J’espère que j’entendrai encore demain quelque chose qui aura un effet similaire : cela m’arrive de temps en temps.

Tony Hymas

- Votre musique est souvent très politique, comme Chroniques de résistance et le récent No Borders. Il y a aussi votre passion pour les Amérindiens avec Oyate. Pensez-vous que la musique émancipée, telle que vous la définissez, doit aborder les thèmes de l’émancipation ?

La musique a un rôle primordial : affirmer l’aspect positif de l’être humain. Aujourd’hui, avec la montée de la corruption et de l’autocratie, ces entités misérables qui ne se soucient que de leur propre « bien-être », la musique, l’art, la littérature - en fait tous les arts - restent l’épine dorsale de la civilisation.

- Dans Chroniques de résistance et Flying Fortress / Back To The Fortress, vous invitez des chanteuses, notamment Elsa Birgé. Peut-on imaginer un album de chant et de piano avec l’une d’entre elles ?

C’est une vraie bonne idée ! Je crois qu’elles ont toutes leur propre groupe mais oui, c’est une super idée !

- Vous êtes britannique, et nous savons à quel point nato est important pour notre connaissance des musiciens anglais en France. Vous êtes de la même génération que des musiciens comme Mike Westbrook… Comment voyez-vous le jazz dans votre pays d’origine ?

Je devrais en savoir plus sur ce qui se passe dans mon pays en matière de jazz, mais je sais qu’il y a une forte augmentation du nombre de jeunes musiciens qui jouent du jazz et qui sensibilisent le public à cette musique. Le prix Mercury 2023 décerné à Ezra Collective a été une formidable avancée pour eux et pour le jazz britannique, et ces garçons savent vraiment jouer. Kit Downes fait de la très bonne musique, j’aime toujours son album Golden et ses morceaux plus récents.
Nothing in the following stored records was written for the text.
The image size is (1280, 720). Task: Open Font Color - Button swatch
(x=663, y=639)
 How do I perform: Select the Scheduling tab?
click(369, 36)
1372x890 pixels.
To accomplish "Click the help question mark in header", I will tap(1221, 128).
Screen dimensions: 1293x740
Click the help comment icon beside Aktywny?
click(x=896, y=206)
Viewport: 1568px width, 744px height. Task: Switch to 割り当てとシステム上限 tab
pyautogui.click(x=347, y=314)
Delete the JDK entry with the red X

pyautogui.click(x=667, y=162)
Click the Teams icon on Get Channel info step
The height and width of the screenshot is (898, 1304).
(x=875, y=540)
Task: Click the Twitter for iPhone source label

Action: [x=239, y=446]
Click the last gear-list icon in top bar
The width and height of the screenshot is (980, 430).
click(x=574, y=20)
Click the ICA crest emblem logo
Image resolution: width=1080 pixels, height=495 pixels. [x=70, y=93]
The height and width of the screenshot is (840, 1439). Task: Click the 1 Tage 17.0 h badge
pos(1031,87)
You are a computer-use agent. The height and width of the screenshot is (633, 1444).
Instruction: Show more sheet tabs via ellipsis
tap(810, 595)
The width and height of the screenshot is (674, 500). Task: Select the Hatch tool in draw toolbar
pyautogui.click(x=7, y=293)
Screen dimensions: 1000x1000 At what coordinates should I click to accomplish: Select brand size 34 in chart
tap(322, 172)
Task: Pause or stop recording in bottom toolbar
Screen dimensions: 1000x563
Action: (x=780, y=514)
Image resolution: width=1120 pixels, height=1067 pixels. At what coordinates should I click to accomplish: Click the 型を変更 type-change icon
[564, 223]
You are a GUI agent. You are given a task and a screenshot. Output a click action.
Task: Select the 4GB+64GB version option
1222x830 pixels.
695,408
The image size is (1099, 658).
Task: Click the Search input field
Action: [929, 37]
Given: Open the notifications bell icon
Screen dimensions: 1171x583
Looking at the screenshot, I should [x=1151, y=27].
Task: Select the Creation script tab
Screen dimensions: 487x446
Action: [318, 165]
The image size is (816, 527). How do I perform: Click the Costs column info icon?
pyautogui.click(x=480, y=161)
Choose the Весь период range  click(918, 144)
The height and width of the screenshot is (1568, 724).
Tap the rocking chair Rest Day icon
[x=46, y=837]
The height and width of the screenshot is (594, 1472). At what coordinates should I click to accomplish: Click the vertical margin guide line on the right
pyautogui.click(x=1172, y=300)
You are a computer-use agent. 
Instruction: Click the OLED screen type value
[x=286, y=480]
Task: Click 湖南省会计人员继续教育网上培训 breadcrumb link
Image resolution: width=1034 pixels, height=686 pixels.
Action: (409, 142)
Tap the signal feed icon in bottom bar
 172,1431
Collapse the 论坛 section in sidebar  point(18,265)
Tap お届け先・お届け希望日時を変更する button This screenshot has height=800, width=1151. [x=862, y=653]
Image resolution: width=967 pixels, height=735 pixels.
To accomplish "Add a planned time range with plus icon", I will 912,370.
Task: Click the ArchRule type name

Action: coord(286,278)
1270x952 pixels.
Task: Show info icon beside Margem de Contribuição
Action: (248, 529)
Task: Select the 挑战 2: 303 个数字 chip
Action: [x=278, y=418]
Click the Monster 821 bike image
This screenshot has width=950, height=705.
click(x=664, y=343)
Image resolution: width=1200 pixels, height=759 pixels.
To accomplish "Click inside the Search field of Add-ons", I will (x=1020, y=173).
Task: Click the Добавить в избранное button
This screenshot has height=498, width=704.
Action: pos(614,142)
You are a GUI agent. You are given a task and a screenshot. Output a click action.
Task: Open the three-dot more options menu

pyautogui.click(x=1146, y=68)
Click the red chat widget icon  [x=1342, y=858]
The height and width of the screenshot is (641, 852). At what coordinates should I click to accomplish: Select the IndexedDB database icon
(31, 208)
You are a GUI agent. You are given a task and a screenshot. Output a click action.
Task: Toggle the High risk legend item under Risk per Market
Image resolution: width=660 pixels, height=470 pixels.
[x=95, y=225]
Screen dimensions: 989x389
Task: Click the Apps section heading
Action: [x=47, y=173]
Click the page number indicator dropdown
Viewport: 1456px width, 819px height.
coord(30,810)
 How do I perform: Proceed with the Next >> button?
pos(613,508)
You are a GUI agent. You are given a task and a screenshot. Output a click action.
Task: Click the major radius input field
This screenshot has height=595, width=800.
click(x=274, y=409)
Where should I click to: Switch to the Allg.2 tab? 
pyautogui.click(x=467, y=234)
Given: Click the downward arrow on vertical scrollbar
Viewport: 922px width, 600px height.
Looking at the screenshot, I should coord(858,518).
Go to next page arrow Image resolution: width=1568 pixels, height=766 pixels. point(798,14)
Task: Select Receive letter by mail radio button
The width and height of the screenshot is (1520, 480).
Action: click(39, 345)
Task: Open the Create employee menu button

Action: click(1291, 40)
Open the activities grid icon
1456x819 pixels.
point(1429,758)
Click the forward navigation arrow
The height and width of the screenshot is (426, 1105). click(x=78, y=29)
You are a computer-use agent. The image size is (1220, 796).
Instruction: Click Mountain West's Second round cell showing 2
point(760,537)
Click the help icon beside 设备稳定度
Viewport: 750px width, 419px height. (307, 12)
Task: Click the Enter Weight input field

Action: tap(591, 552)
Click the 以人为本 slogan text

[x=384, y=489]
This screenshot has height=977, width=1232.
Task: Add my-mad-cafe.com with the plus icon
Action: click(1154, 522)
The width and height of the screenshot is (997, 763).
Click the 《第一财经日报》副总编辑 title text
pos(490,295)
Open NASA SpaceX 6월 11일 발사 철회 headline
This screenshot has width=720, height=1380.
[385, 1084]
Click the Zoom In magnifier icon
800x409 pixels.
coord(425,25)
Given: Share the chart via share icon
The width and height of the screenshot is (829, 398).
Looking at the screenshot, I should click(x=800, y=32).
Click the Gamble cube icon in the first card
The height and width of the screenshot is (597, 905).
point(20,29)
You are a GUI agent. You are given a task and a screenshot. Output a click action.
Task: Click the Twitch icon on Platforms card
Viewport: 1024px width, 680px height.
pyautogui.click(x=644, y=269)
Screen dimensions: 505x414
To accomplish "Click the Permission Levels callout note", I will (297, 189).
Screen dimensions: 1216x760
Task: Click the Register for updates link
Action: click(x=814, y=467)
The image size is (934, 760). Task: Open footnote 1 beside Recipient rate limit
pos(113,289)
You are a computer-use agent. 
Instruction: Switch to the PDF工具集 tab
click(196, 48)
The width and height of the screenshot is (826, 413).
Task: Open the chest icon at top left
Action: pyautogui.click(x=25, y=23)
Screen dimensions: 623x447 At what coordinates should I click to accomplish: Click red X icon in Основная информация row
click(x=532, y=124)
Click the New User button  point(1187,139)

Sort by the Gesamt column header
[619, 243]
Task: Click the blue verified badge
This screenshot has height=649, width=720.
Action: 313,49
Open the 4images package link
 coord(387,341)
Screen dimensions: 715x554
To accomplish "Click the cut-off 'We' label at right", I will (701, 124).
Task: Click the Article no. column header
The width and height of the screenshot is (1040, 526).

Et il y a Jacob Collier, un musicien phénoménal, un grand pianiste de jazz, en plus de tout le reste. Il est capable de faire chanter une foule nombreuse (Glastonbury !) en harmonie ? - fantastique ! Je viens d’avoir un aperçu de Billy Marrows (guitare) et d’un groupe de ses jeunes amis, de la musique sérieuse et intègre.

Il y a donc beaucoup de choses qui se passent ici, bien sûr à condition qu’il y ait aussi beaucoup d’autres choses ordinaires qui soient commercialisées : de la « musique » pour des gens qui ne s’intéressent pas à la musique. Mais cela a toujours été le cas. Les musiciens britanniques de tous âges continuent à faire de la bonne musique - mon ami Stan Sulzmann dirige un big band occasionnel ou Evan Parker improvise librement avec qui il le souhaite.

La musique a un rôle primordial : affirmer l’aspect positif de l’être humain.

- Quels sont vos désirs actuels ?

J’aimerais continuer à jouer - bien sûr ! Et j’ai encore beaucoup de musique à écrire… Peut-être même en faire jouer quelques-unes : en ce moment, je travaille sur une sixième pièce pour orchestre - pour en faire un ensemble. Ce qui me pousse à continuer à écrire ce genre de partition, c’est en partie le souvenir des musiciens qui me disaient qu’ils aimaient jouer ma musique - parce qu’elle était à la fois engageante et amusante ! ! J’ai donc toujours envie d’écrire des pièces qui mettent les musiciens d’orchestre « dans le bain ».